An interpreter for Scheme can share much of the same structure as the Calculator interpreter. A parser produces an expression that is interpreted by an evaluator. The evaluation function inspects the form of an expression, and for call expressions it calls a function to apply a procedure to some arguments. Much of the difference in evaluators is associated with special forms, user-defined functions, and implementing the environment model of computation.

Parsing. The scheme_reader and scheme_tokens modules from the Calculator interpreter are nearly sufficient to parse any valid Scheme expression. However, it does not yet support quotation or dotted lists. A full Scheme interpreter should be able to parse the following input expression.

>>> read_line("(car '(1 . 2))")
  Pair('car', Pair(Pair('quote', Pair(Pair(1, 2), nil)), nil))
  

Your first task in implementing the Scheme interpreter will be to extend scheme_reader to correctly parse dotted lists and quotation.

Evaluation. Scheme is evaluated one expression at a time. A skeleton implementation of the evaluator is defined in scheme.py of the companion project. Each expression returned from scheme_read is passed to the scheme_eval function, which evaluates an expression expr in the current environment env.

The scheme_eval function evaluates the different forms of expressions in Scheme: primitives, special forms, and call expressions. The form of a combination in Scheme can be determined by inspecting its first element. Each special form has its own evaluation rule. A simplified implementation of scheme_eval appears below. Some error checking and special form handling has been removed in order to focus our discussion. A complete implementation appears in the companion project.

>>> def scheme_eval(expr, env):
          """Evaluate Scheme expression expr in environment env."""
          if scheme_symbolp(expr):
              return env[expr]
          elif scheme_atomp(expr):
              return expr
          first, rest = expr.first, expr.second
          if first == "lambda":
              return do_lambda_form(rest, env)
          elif first == "define":
              do_define_form(rest, env)
              return None
          else:
              procedure = scheme_eval(first, env)
              args = rest.map(lambda operand: scheme_eval(operand, env))
              return scheme_apply(procedure, args, env)
  

Procedure application. The final case above invokes a second process, procedure application, that is implemented by the function scheme_apply. The procedure application process in Scheme is considerably more general than the calc_apply function in Calculator. It applies two kinds of arguments: a PrimtiveProcedure or a LambdaProcedure. A PrimitiveProcedure is implemented in Python; it has an instance attribute fn that is bound to a Python function. In addition, it may or may not require access to the current environment. This Python function is called whenever the procedure is applied.

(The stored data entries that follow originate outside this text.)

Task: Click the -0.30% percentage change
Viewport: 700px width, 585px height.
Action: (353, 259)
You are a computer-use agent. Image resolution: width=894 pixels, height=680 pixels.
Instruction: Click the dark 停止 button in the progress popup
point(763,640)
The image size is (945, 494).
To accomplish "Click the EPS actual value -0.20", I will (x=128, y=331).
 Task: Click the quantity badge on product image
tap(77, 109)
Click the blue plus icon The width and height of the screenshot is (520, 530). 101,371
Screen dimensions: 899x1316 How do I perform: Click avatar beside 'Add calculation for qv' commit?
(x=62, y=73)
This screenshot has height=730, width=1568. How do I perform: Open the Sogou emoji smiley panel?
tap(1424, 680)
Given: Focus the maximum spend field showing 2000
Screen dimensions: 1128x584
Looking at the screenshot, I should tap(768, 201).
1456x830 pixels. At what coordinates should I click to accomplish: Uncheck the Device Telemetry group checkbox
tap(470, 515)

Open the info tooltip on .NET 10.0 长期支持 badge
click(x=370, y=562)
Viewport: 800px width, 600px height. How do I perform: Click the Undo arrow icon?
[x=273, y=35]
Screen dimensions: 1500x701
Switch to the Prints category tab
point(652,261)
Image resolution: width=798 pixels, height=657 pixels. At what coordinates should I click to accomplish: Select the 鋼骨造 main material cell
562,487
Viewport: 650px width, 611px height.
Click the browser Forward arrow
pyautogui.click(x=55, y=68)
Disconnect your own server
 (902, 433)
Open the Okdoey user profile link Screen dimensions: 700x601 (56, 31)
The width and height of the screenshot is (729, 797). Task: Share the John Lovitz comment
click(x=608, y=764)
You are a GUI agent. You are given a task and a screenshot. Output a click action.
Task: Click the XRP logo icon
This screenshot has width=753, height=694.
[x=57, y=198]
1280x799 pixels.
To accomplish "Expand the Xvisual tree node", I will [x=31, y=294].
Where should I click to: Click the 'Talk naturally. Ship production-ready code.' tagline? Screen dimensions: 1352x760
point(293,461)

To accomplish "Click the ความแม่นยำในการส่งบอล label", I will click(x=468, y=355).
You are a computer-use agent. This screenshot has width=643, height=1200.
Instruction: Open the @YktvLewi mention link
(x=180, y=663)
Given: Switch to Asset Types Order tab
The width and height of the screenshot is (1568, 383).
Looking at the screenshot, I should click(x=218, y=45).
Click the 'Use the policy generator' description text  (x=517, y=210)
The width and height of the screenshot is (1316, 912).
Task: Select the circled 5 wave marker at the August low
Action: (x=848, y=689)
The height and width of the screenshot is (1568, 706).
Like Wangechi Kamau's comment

A LambdaProcedure is implemented in Scheme. It has a body attribute that is a Scheme expression, evaluated whenever the procedure is applied. To apply the procedure to a list of arguments, the body expression is evaluated in a new environment. To construct this environment, a new frame is added to the environment, in which the formal parameters of the procedure are bound to the arguments. The body is evaluated using scheme_eval.

Eval/apply recursion. The functions that implement the evaluation process, scheme_eval and scheme_apply, are mutually recursive. Evaluation requires application whenever a call expression is encountered. Application uses evaluation to evaluate operand expressions into arguments, as well as to evaluate the body of user-defined procedures. The general structure of this mutually recursive process appears in interpreters quite generally: evaluation is defined in terms of application and application is defined in terms of evaluation.

This recursive cycle ends with language primitives. Evaluation has a base case that is evaluating a primitive expression. Some special forms also constitute base cases without recursive calls. Function application has a base case that is applying a primitive procedure. This mutually recursive structure, between an eval function that processes expression forms and an apply function that processes functions and their arguments, constitutes the essence of the evaluation process.